*YOUR OBJECTIVE*. Each record below is to be copied exactly; the pictures are to be omitted.

Records from a data collection:
= Beginning of Section =
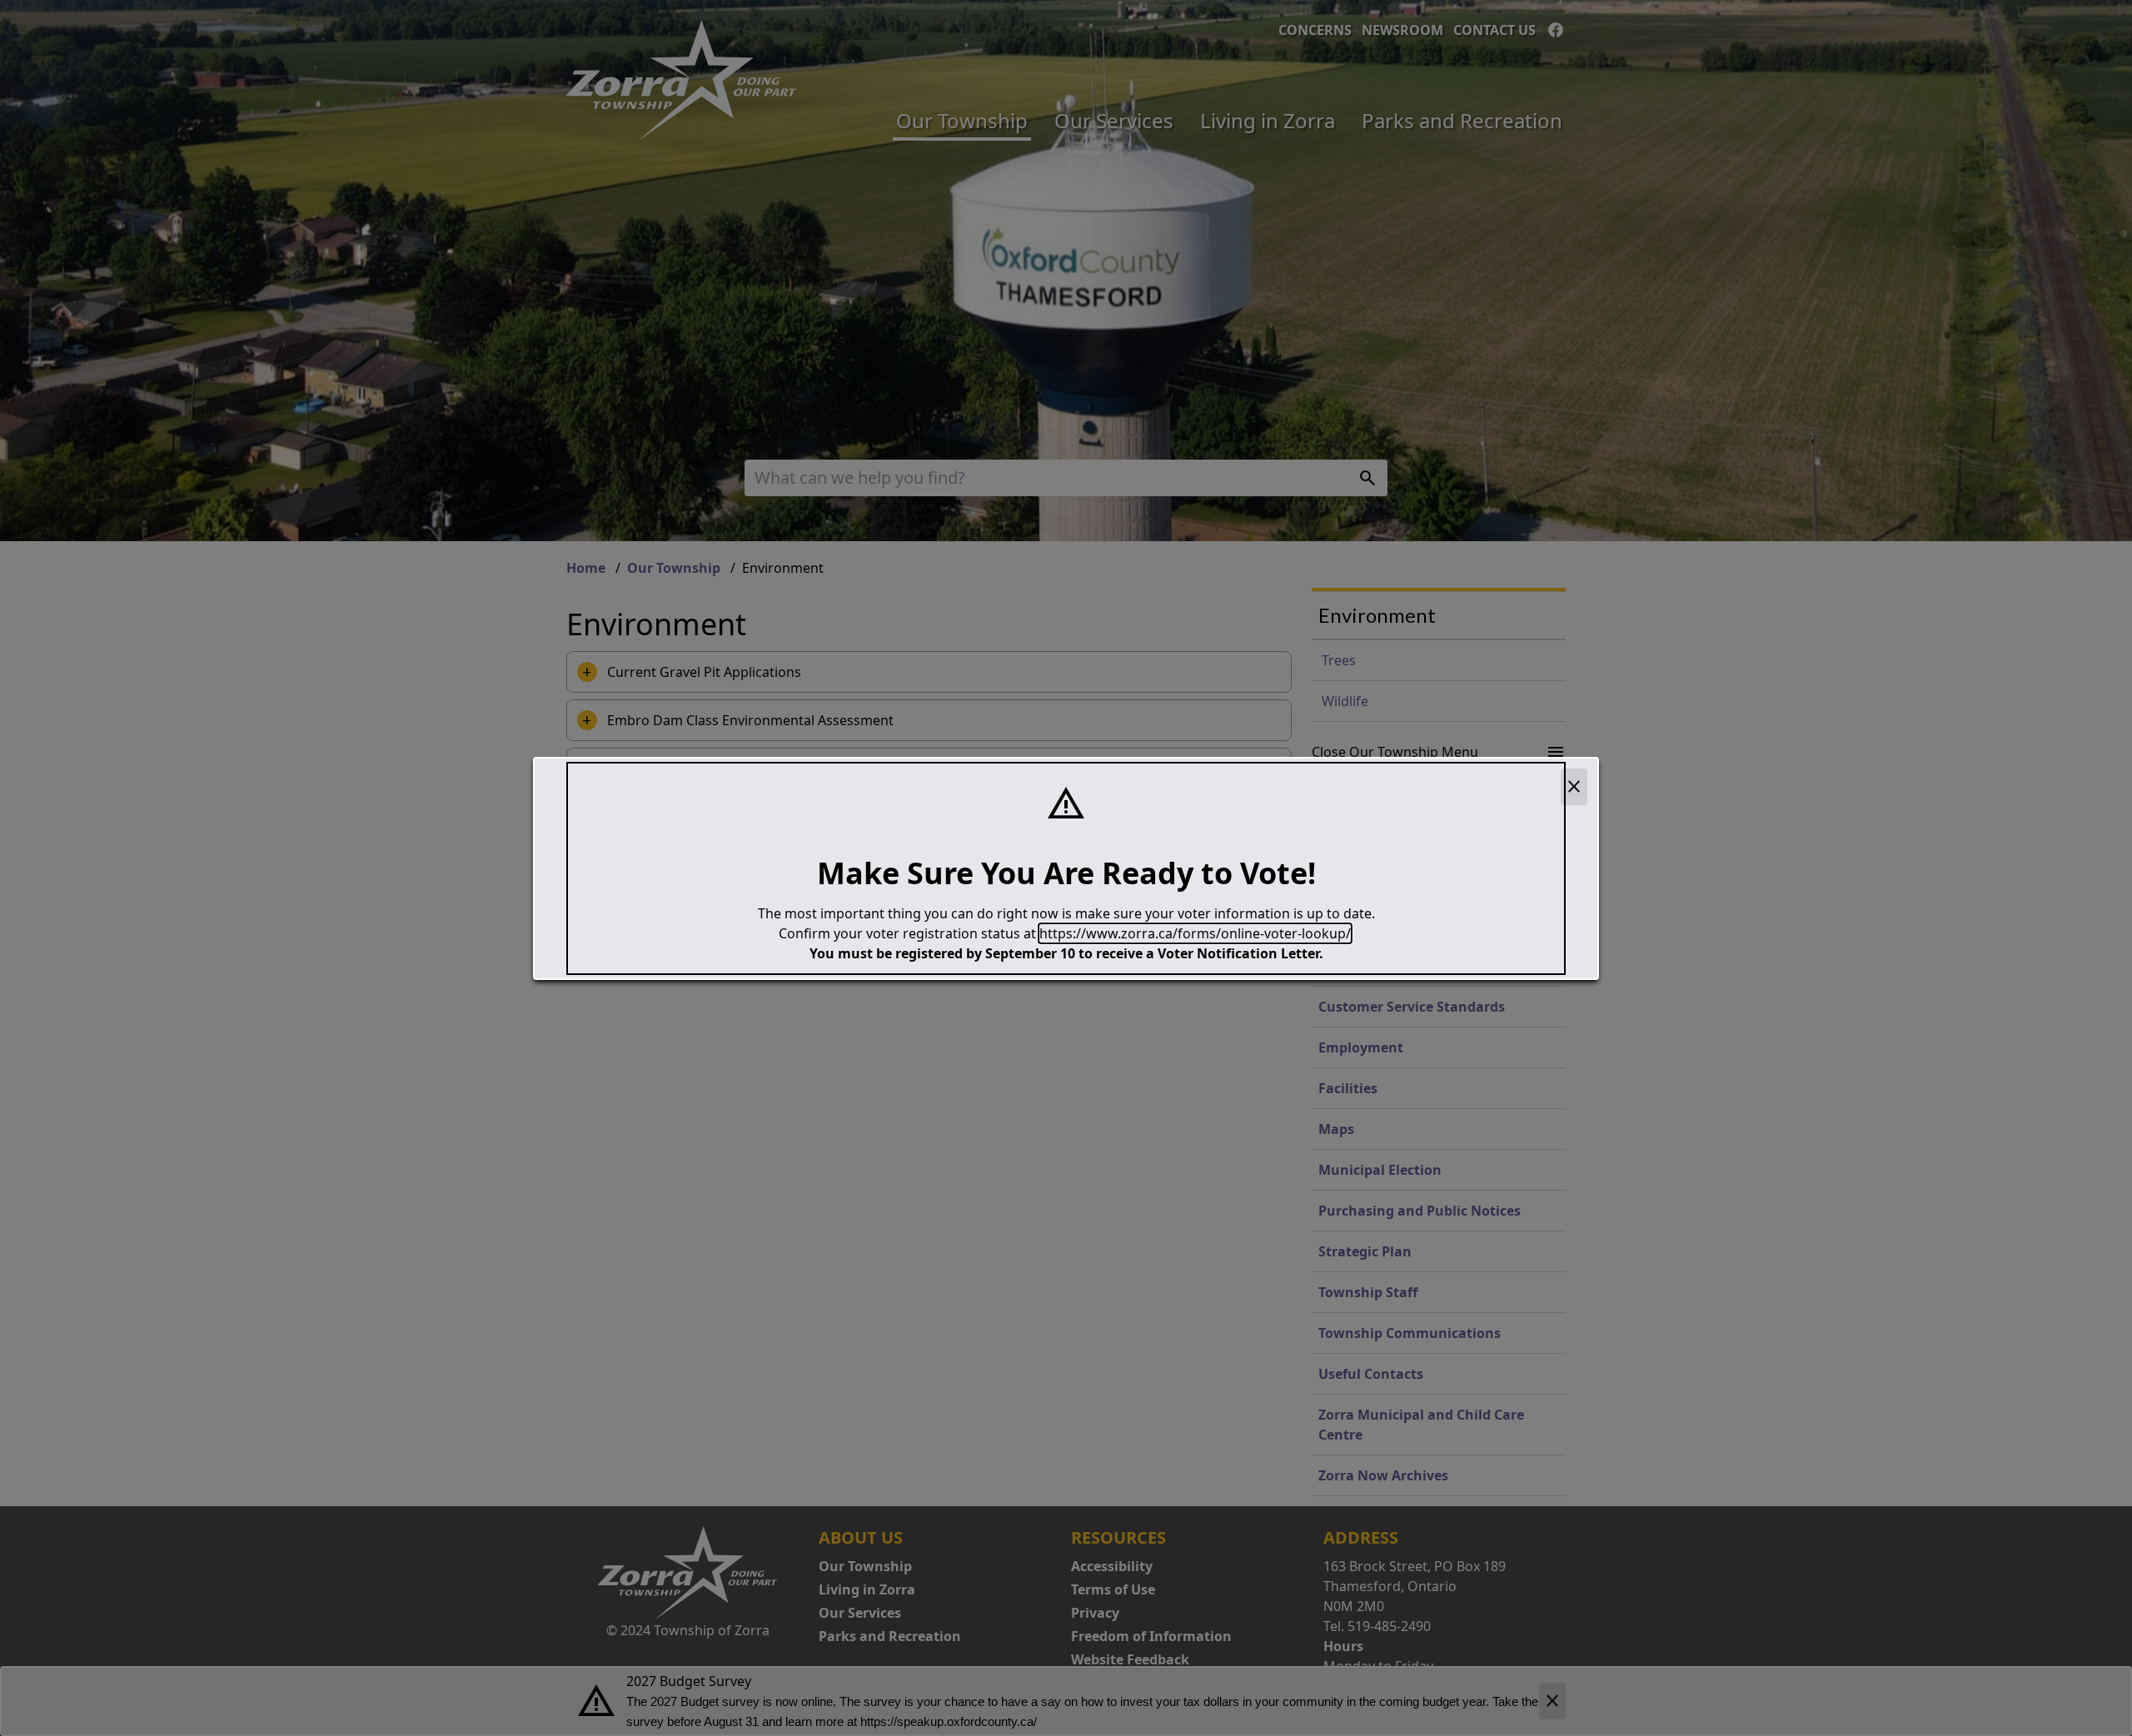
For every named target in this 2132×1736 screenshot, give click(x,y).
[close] (1574, 787)
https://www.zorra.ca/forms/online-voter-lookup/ (1195, 933)
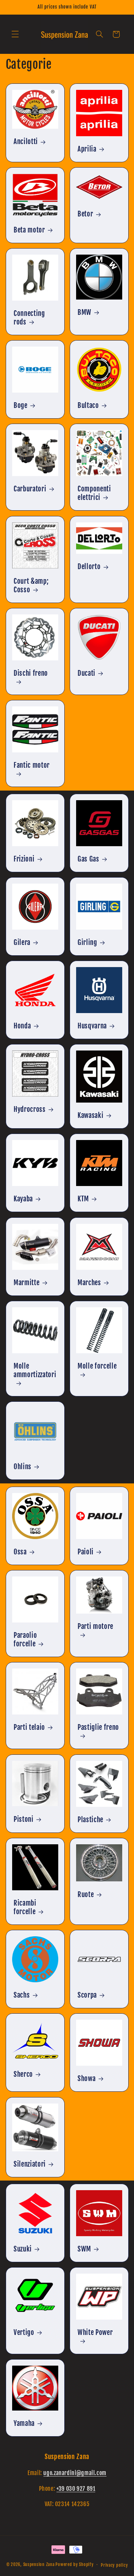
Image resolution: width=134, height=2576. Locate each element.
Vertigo (24, 2332)
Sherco (23, 2074)
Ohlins (22, 1466)
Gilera (22, 942)
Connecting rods (29, 317)
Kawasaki (90, 1115)
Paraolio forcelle (25, 1639)
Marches (89, 1282)
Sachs (22, 1995)
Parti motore (95, 1626)
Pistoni (24, 1819)
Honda (22, 1026)
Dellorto (89, 566)
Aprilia (87, 149)
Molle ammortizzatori (35, 1370)
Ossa (20, 1552)
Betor (85, 214)
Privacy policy (114, 2565)
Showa (86, 2079)
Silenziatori (30, 2164)
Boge (21, 405)
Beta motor (29, 229)
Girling (87, 942)
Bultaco (88, 405)
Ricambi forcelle (25, 1907)
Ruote (86, 1894)
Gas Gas (88, 859)
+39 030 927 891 (75, 2488)
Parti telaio (29, 1727)
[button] (15, 34)
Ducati (86, 673)
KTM (83, 1199)
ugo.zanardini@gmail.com (74, 2473)
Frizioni (24, 859)
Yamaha (24, 2423)
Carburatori (30, 489)
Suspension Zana (39, 2564)
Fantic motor (32, 765)
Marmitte (26, 1282)
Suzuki (23, 2249)
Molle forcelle (97, 1366)
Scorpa (87, 1995)
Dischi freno (31, 673)
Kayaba (23, 1199)
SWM (84, 2248)
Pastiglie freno (98, 1727)
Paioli (86, 1552)
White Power (95, 2332)
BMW (84, 312)
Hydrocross (30, 1109)
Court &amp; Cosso (31, 585)
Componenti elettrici (94, 493)
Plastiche (90, 1819)
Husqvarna (92, 1026)
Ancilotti (26, 141)
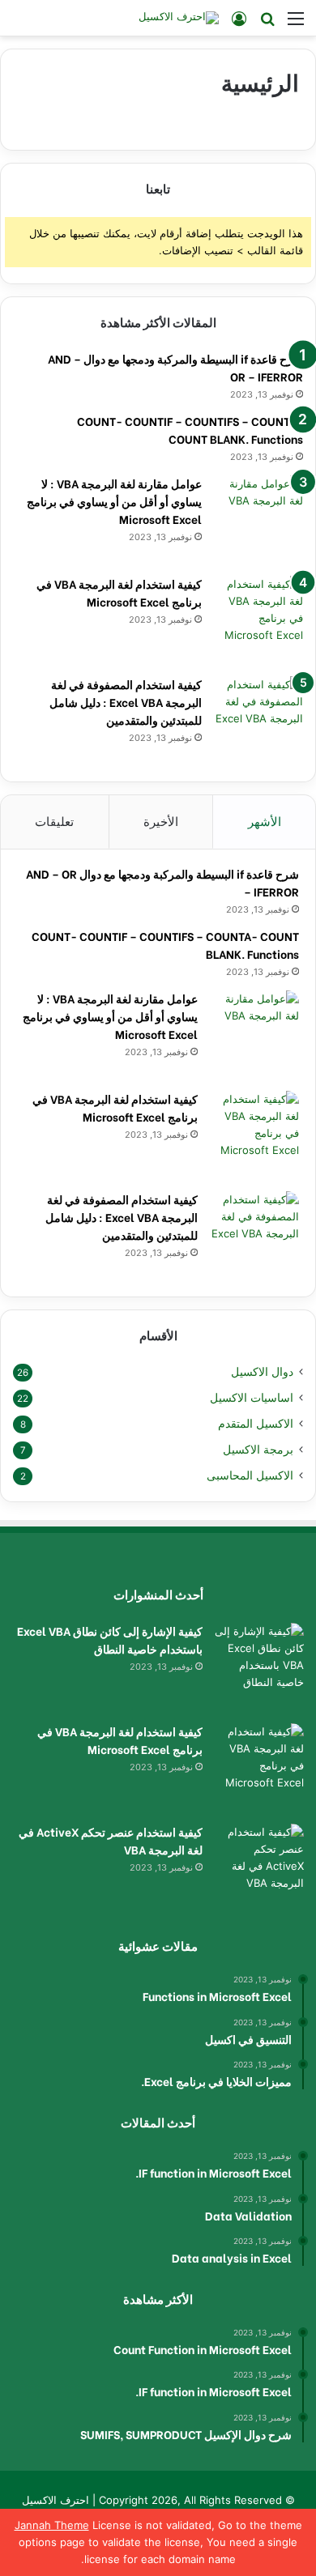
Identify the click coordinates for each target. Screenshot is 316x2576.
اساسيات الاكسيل (251, 1397)
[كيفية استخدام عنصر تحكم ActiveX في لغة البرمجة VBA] (259, 1868)
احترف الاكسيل (55, 2499)
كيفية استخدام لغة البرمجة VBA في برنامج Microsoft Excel (119, 592)
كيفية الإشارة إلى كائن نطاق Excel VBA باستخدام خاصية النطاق (110, 1639)
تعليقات (54, 821)
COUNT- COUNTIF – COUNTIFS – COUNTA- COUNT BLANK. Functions (190, 429)
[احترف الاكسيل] (179, 17)
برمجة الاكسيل (258, 1449)
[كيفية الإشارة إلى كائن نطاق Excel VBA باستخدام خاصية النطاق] (259, 1667)
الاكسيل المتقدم (255, 1423)
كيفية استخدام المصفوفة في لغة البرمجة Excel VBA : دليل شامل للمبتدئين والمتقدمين (125, 701)
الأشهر (264, 821)
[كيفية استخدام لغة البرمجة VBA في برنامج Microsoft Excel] (258, 620)
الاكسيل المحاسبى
= End of Section =
*SOLUTION TO THE PROBLEM*.
For every named target in this 2132×1736 screenshot, give click(x,y).
[close] (1574, 787)
https://www.zorra.ca/forms/online-voter-lookup/ (1195, 933)
Image resolution: width=134, height=2576. Locate each element.
Vertigo (24, 2332)
Sherco (23, 2074)
Ohlins (22, 1466)
Gilera (22, 942)
Connecting rods (29, 317)
Kawasaki (90, 1115)
Paraolio forcelle (25, 1639)
Marches (89, 1282)
Sachs (22, 1995)
Parti motore (95, 1626)
Pistoni (24, 1819)
Honda (22, 1026)
Dellorto (89, 566)
Aprilia (87, 149)
Molle ammortizzatori (35, 1370)
Ossa (20, 1552)
Betor (85, 214)
Privacy policy (114, 2565)
Showa (86, 2079)
Silenziatori (30, 2164)
Boge (21, 405)
Beta motor (29, 229)
Girling (87, 942)
Bultaco (88, 405)
Ricambi forcelle (25, 1907)
Ruote (86, 1894)
Gas Gas (88, 859)
+39 030 927 891 (75, 2488)
Parti telaio (29, 1727)
[button] (15, 34)
Ducati (86, 673)
KTM (83, 1199)
ugo.zanardini@gmail.com (74, 2473)
Frizioni (24, 859)
Yamaha (24, 2423)
Carburatori (30, 489)
Suspension Zana (39, 2564)
Fantic motor (32, 765)
Marmitte (26, 1282)
Suzuki (23, 2249)
Molle forcelle (97, 1366)
Scorpa (87, 1995)
Dischi freno (31, 673)
Kayaba (23, 1199)
SWM (84, 2248)
Pastiglie freno (98, 1727)
Paioli (86, 1552)
White Power (95, 2332)
BMW (84, 312)
Hydrocross (30, 1109)
Court &amp; Cosso (31, 585)
Componenti elettrici (94, 493)
Plastiche (90, 1819)
Husqvarna (92, 1026)
Ancilotti (26, 141)
Identify the click coordinates for each target. Screenshot is 316x2576.
اساسيات الاكسيل (251, 1397)
[كيفية استخدام عنصر تحكم ActiveX في لغة البرمجة VBA] (259, 1868)
احترف الاكسيل (55, 2499)
كيفية استخدام لغة البرمجة VBA في برنامج Microsoft Excel (119, 592)
كيفية الإشارة إلى كائن نطاق Excel VBA باستخدام خاصية النطاق (110, 1639)
تعليقات (54, 821)
COUNT- COUNTIF – COUNTIFS – COUNTA- COUNT BLANK. Functions (190, 429)
[احترف الاكسيل] (179, 17)
برمجة الاكسيل (258, 1449)
[كيفية الإشارة إلى كائن نطاق Excel VBA باستخدام خاصية النطاق] (259, 1667)
الاكسيل المتقدم (255, 1423)
كيفية استخدام المصفوفة في لغة البرمجة Excel VBA : دليل شامل للمبتدئين والمتقدمين (125, 701)
الأشهر (264, 821)
[كيفية استخدام لغة البرمجة VBA في برنامج Microsoft Excel] (258, 620)
الاكسيل المحاسبى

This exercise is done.